As a work in progress at the end, we look at developing a better algorithm for extracting hierarchies using the idea of community detection to create each level of the hierarchy iteratively. The intution/hypothesis behind formulating such an approach is two-fold. Firstly, the previous methodologies identify hierarchies locally across all nodes to generate the full structure. Secondly, the cutoffs based on which hierarchical relationships are determined arbitrarily and tuned through validation. The proposed methodology addresses these issues by using eigenvector based community detection to create the hierarchy in a top-down approach. By first identifying a community of nodes (topics, in this context) and their hierarchical relationships, we then dive deeper into each topic to determine the hierarchies within. By iteratively going through this process, we hope to have a better and more intuitive hierarchical structure developing from the underlying network. This approach might perhaps more appilicable in this setting as the hypothesis is tied to the context.

Goals

To summarize, the goals of this project are

  1. Use the methodologies defined in the paper to extract the hierarchical structure of HyperPhysics content

  2. Develop a commuity based iterative methodology for hierarchy extraction in a knowledge network

  3. Compare the results from the different methodologies and validate the results by surveying members in the Physics community


Part 1: Scraping for Data

The first part of the project involves scraping through the HyperPhysics domain to create a network with pages as nodes and hyperlink between pages as edges. The webpage used here is HyperPhysics, a Physics and Math HTML textbook developed by Carl R. nave of Georgia State University. We use this because it's comprehensive coverage of most of physics and the linking structure between content pages. It also has a map of the content in some form which could provide validation to the extraction of trees from the link structure.
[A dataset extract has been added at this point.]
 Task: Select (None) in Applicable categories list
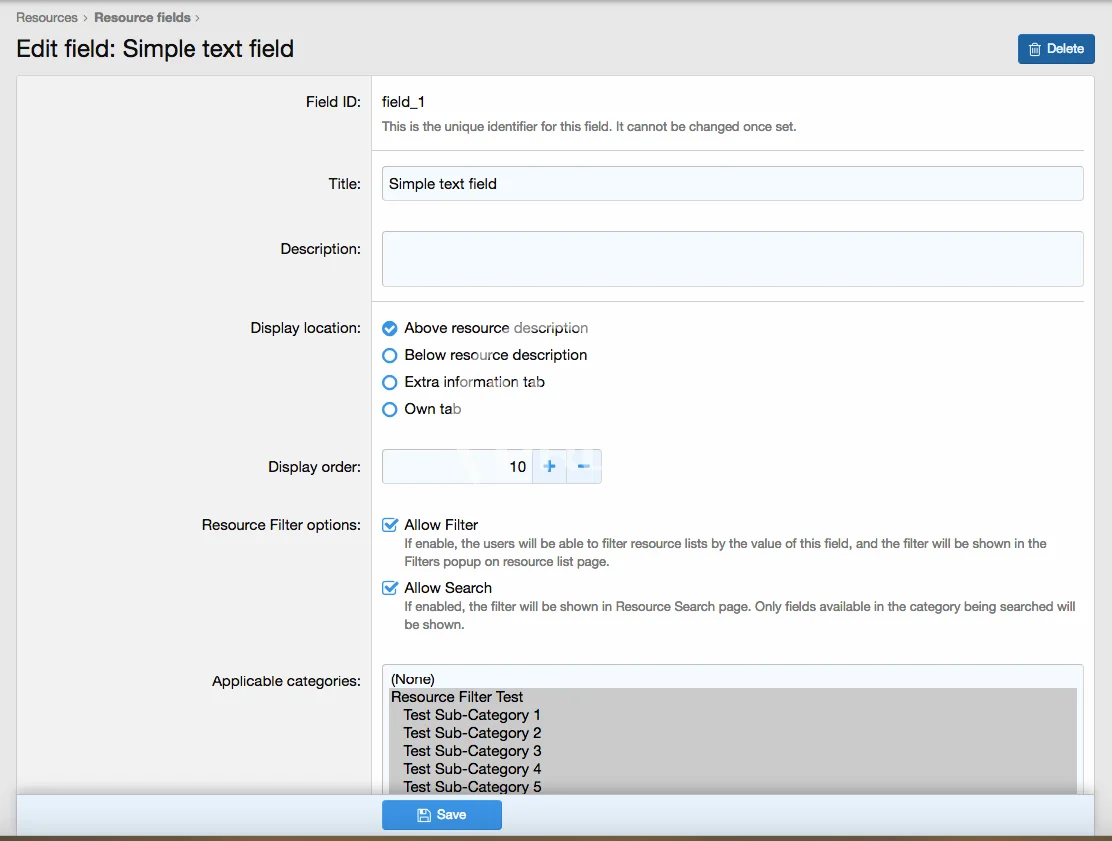(413, 679)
The url is http://hyperphysics.phy-astr.gsu.edu/hbase/hframe.html. We use the package 'rvest' which is similar to 'beautifulsoup' in Python used for web-scraping.

## We start with the first article in the Index, acceleration as the index page itself is a hframe and we are unable to parse it for links. 
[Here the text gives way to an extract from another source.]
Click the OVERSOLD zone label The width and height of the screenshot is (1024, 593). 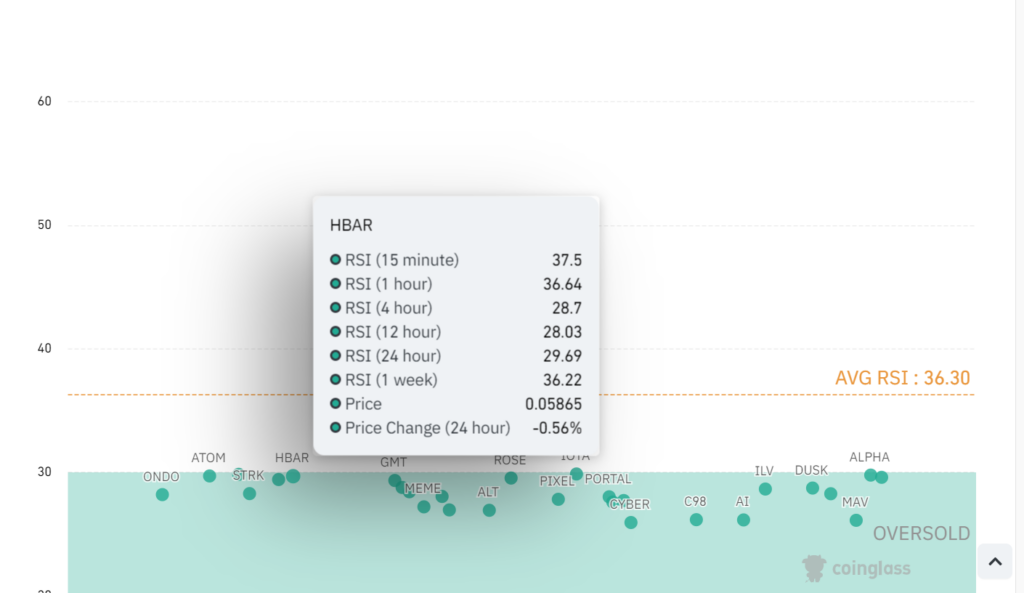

url <- "http://hyperphysics.phy-astr.gsu.edu/hbase/acca.html"
webpage <- read_html(url)
nodes <- html_nodes(webpage,'a')
titles <- html_text(nodes)
links <- tolower(html_attr(nodes,"href"))
headings <- html_nodes(webpage,'h1')
h_regex <- regexpr(">(.*)<",as.character(headings[1]))
heading <- substr(as.character(headings[1]),(h_regex[1]+1),h_regex[1]+attr(h_regex,"match.length")-2)
heading
## [1] "Acceleration"
links
##  [1] NA                          "vel2.html#c1"             
##  [3] "vect.html#veccon"          "vect.html#vec1"           
##  [5] "units.html#uni4"           "deriv.html#c1"            
##  [7] "mot.html#mot1"             "hframe.html"              
##  [9] "hph.html"                  "hph.html#mechcon"         
## [11] "javascript:history.go(-1)"
titles
##  [1] ""                                              
##  [2] "velocity"                                      
##  [3] "vector"                                        
##  [4] "vector addition"                               
##  [5] "units"                                         
##  [6] "derivative"                                    
##  [7] "Motion equations when acceleration is constant"
##  [8] "Index"                                         
##  [9] " HyperPhysics"                                 
## [10] "     Mechanics "                               
## [11] "Go Back"

We can see all the links and page titles extracted from the HTML page. Next, we need to traverse through these URLs to find links in those iteratively. We keep track of the URLs visted and also include some URLs that we do not wish to look into as they do not have topic related content. In the below chunk, we write the function to extract all the links from a page while simultaneously cleaning the data for further use. We exclude javascript links, multimedia links and also stop the parsing from entering into an infinite loop when it reaches an index directory (http://hyperphysics.phy-astr.gsu.edu/hbase/Kinetic/) where sorting by Name, Size etc. create a slightly different URL. We also exclude URLs under the class/ subdomain as these don't contain Physics content but are structured courses that have been created within the hyperphysics domain. We account for many such cases and define a function to scrape for hyperlinks and simultaneously clean it for consumption.

## $main_page
## [1] "acca.html"
## 
## $main_page_title
## [1] "Acceleration"
## 
## $page_links
## [1] "vel2.html"  "vect.html"  "units.html" "deriv.html" "mot.html"  
## 
## $page_titles
## [1] "velocity"                                      
## [2] "vector"                                        
## [3] "units"                                         
## [4] "derivative"                                    
## [5] "Motion equations when acceleration is constant"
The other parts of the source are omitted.